3 Data Preparation#

Hide code cell source
import pandas as pd
import matplotlib.pyplot as plt
import os
import numpy as np

# get custom color palette and colormap
from eda_helper import get_custom_palette, get_custom_colormap
Hide code cell source
# create the file paths for reading in data and for outputting figures and tables
DATA_PATH = "../data/saville_row_east_west/"
OUTPUT_TABLES_PATH = "../output/tables/4/"
OUTPUT_FIGURES_PATH = "../output/figures/4/"

os.makedirs(DATA_PATH, exist_ok=True)
os.makedirs(OUTPUT_TABLES_PATH, exist_ok=True)
os.makedirs(OUTPUT_FIGURES_PATH, exist_ok=True)

custom_palette = get_custom_palette()
custom_colormap = get_custom_colormap()

# read in the files for exploration
east_df = pd.read_pickle(os.path.join(DATA_PATH, "east_df.pkl"))
west_df = pd.read_pickle(os.path.join(DATA_PATH, "west_df.pkl"))

west_complete_days_df = pd.read_pickle(
    os.path.join(DATA_PATH, "west_complete_days_df.pkl")
)
east_complete_days_df = pd.read_pickle(
    os.path.join(DATA_PATH, "east_complete_days_df.pkl")
)

# group on dt to remove trajectories
east_complete_days_df = east_complete_days_df.groupby("dt").agg(
    {"value": "sum", "date": "first"}
)
west_complete_days_df = west_complete_days_df.groupby("dt").agg(
    {"value": "sum", "date": "first"}
)

3.1 Data Selection Rationale#

  • Describe and justify the criteria and methods used to select the data from the initial dataset(s).
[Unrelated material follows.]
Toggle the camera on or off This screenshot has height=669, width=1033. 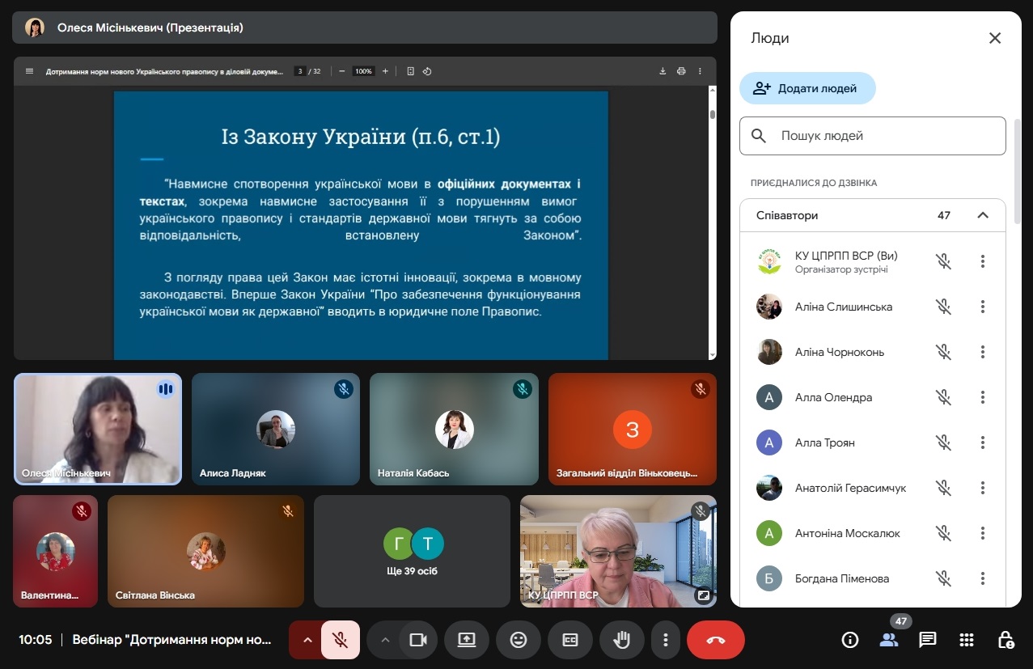[418, 640]
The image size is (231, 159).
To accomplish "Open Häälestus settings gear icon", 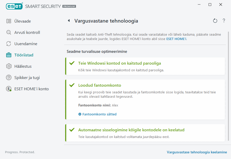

  • Discuss the relevance of the selected data to the data mining goals defined earlier.

  • Explain any assumptions made in this process and any implications for the final results.

  • Include the reasons for including or excluding certain attributes.

For the time-series we are going to search for and then select a full week of data.

Hide code cell source
year = 2023

# Get unique week numbers in the data
unique_week_numbers = east_complete_days_df["date"].dt.isocalendar().week.unique()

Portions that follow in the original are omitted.